裴宴時心頭火是壓住了,卻沒忍住嘴賤,于是,在他說完這句話的下一秒——
“咔嚓——”手腕被人掐住,驀然一擰。
脆響之下,骨關節驟然錯位。
裴宴時頓時疼得臉都扭曲了,破口大罵:“我草你媽的秦……啊啊……嗷疼!”
“你再草?”
“我草——”
沒草完,秦熾扼住了他另一只手,擰了個四十五度,風淡雲輕地威脅:“繼續說。”
裴宴時呲了下牙,心裏默念一遍“大丈夫能屈能伸”,擠出一個難看的笑,語氣艱澀:“我是說,我草,秦隊長力氣好大。”
秦熾冷眼看着他。
裴宴時補充:“表達驚嘆的意思。”
秦熾撒開他的手。
手被松開,裴宴時垂眸瞥了眼自己的腕子,上面被扼出了指印,那印子不深不淺,泛着淡淡的紅。
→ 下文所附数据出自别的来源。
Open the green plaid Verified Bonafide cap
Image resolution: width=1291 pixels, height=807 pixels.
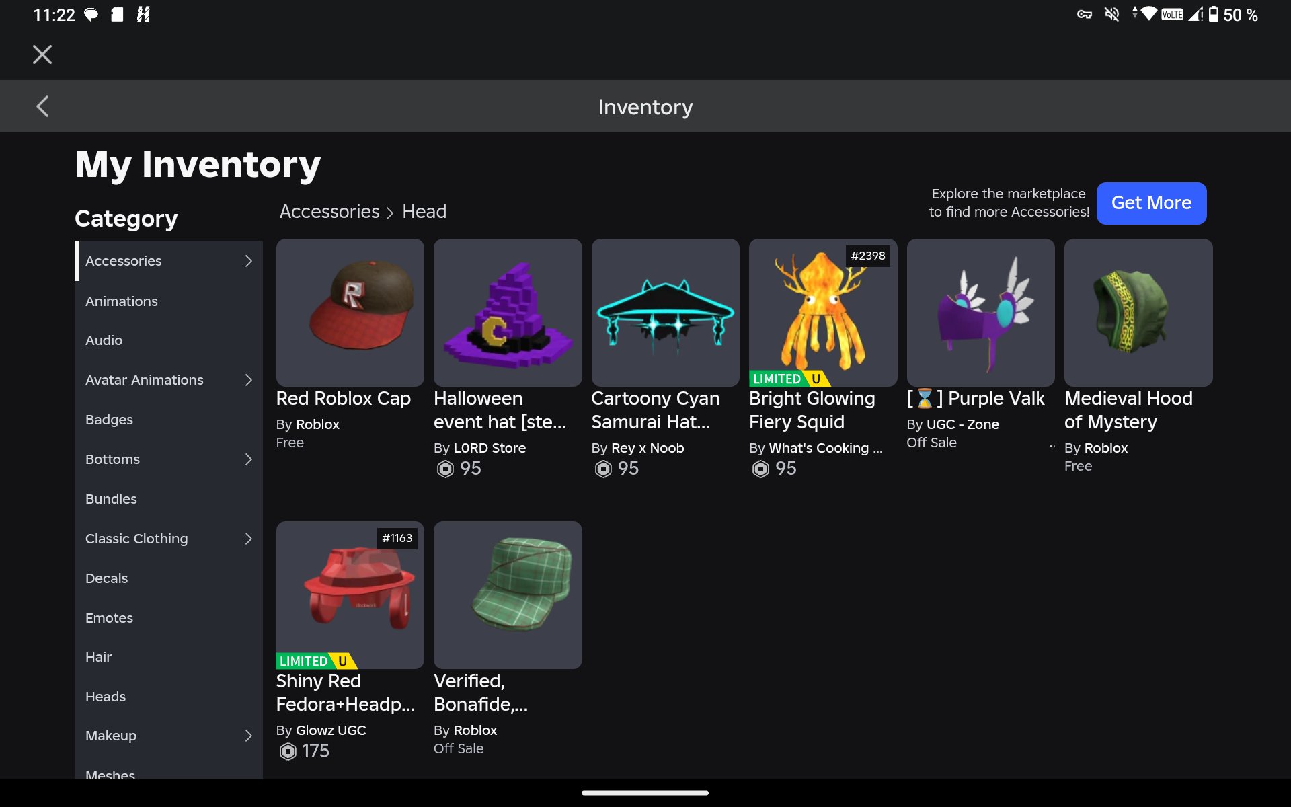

先前他還不覺得什麽,哪怕他看過秦熾救援時的樣子,看過秦熾跟人比試時的模樣,他也一直認為兩個年輕男人之間的力量不至于相差太懸殊。但就在剛才,在秦熾猝不及防卸了他一只胳膊,又輕易鉗住他另一只胳膊時,他發現,自己根本掙脫不得。
發出去的力,就像泥牛入海,徒勞。
意識到這點後,裴宴時心裏彈幕似的飄過一行行優美的中國話。
意思就是。
以後他不能随意嘴上耍流氓,因為,一旦惹怒了對方,動起手來打不過。
也不能嘴皮子耍膩了直接用強,因為,很可能被“反殺”。
想到自己之前放出去的那句“不過爾爾”,他頓覺有點臉疼。
裴宴時“啧”了聲,內心頗有些蒼涼。
他擡起完好的那只手,托了下脫臼的那只手的手肘,送到秦熾面前:“我局我認輸,秦隊長,幫忙接回去吧。”
秦熾輕瞥一眼他的手腕,輕飄飄反問:“不知道麽?”
“什麽?”
“我們消防員,”看着難得“溫順”一些的裴宴時,秦熾莫名生出一絲快意,“只會拆,不會組。”
“?”
秦熾說完,轉身出了屋,站走廊盡頭抽煙去了。